Die Presse: Die Lehrergewerkschaft hat in Österreich ein „Blockiererimage“. Was wollen Sie tun, um das zu ändern?

Eckehard Quin: Wir werden von der Politik gern als Blockierer dargestellt, das hat rein taktische Gründe. Der Dienstgeber will bei der Reform zum Nachteil der Dienstnehmer natürlich immer der Gewerkschaft das Image des Betonierers umhängen. Taktisch ist das verständlich. Inhaltlich stimmt der Vorwurf einfach nicht. Die Gewerkschaft fordert seit Langem die sinnvolle Weiterentwicklung des heimischen Schulsystems. Natürlich gibt es Reformen, gegen die wir uns aussprechen, zum Beispiel gegen unbezahlte Mehrarbeit für Lehrer, wie das 2009 geplant war.
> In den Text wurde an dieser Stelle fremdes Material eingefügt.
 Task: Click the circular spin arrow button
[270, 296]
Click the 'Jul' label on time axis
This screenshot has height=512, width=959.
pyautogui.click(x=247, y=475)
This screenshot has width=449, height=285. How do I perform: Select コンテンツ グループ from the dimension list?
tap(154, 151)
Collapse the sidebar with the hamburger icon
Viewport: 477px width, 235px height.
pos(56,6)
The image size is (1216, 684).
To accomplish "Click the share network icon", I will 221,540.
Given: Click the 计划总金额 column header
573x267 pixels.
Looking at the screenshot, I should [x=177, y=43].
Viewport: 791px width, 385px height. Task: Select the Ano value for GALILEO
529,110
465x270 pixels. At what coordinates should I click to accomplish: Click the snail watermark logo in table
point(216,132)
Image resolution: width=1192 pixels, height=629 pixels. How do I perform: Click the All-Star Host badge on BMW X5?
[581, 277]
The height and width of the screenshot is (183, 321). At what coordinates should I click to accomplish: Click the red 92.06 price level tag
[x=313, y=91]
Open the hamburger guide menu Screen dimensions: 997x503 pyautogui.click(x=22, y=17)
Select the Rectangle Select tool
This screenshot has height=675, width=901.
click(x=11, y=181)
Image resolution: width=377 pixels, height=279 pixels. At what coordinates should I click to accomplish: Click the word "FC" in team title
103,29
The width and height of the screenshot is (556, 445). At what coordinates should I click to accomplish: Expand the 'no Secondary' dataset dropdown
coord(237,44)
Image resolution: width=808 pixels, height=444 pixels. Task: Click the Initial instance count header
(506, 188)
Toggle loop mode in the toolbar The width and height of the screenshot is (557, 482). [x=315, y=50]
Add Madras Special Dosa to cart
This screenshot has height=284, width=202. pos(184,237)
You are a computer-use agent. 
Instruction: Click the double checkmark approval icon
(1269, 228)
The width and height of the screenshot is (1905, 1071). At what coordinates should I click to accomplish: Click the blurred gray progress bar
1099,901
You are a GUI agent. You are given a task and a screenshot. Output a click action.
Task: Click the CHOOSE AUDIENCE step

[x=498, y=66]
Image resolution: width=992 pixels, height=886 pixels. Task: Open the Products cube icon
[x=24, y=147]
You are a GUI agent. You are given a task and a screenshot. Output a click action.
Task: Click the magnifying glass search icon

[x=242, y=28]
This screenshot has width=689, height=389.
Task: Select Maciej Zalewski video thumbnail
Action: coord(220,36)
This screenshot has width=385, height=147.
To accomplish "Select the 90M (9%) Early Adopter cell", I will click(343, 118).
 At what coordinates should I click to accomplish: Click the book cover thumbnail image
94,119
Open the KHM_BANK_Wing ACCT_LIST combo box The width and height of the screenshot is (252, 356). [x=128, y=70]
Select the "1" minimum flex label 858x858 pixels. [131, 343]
Da können wir nur Nein sagen, und darauf bin ich auch stolz.

Auch zu einem Gesamtschulmodell hat die Gewerkschaft immer Nein gesagt. Bleibt es dabei?

Selbstverständlich. Ich bin felsenfest überzeugt, dass Kinder sehr unterschiedliche Neigungen und Begabungen haben. Und wenn man das akzeptiert, ist die Differenzierung im Schulangebot etwas Sinnvolles.

Und diese Differenzierung muss schon im Alter von zehn Jahren passieren?

Die kann noch früher passieren. Es gibt sehr erfolgreiche Staaten, die bereits im Primarbereich und im Kindergarten beginnen, unterschiedliche Neigungen zu fördern. Das geht leichter, wenn wir ein differenziertes Angebot haben. Etwa durch den Einsatz von Native Speakers im Kindergarten.

In Ihrer ersten Stellungnahme haben Sie angekündigt, sich verstärkt für bessere Lehrbedingungen einzusetzen. Sind diese derzeit so schlecht?

Konkret habe ich mich darauf bezogen, dass in der Unterstufe die Klassenschülerhöchstzahl gesetzlich auf 25 beschränkt ist, die eigentlich nur in Ausnahmefällen überschritten werden dürfte. In der Realität passiert das laufend, im vergangenen Schuljahr war mehr als die Hälfte aller Unterstufenklassen betroffen. Das ist in nahezu 100 Prozent der Fälle rechtswidrig. Dennoch verweigert das Ministerium, ausreichend Ressourcen zur Verfügung zu stellen. Das ist Rechtsbruch.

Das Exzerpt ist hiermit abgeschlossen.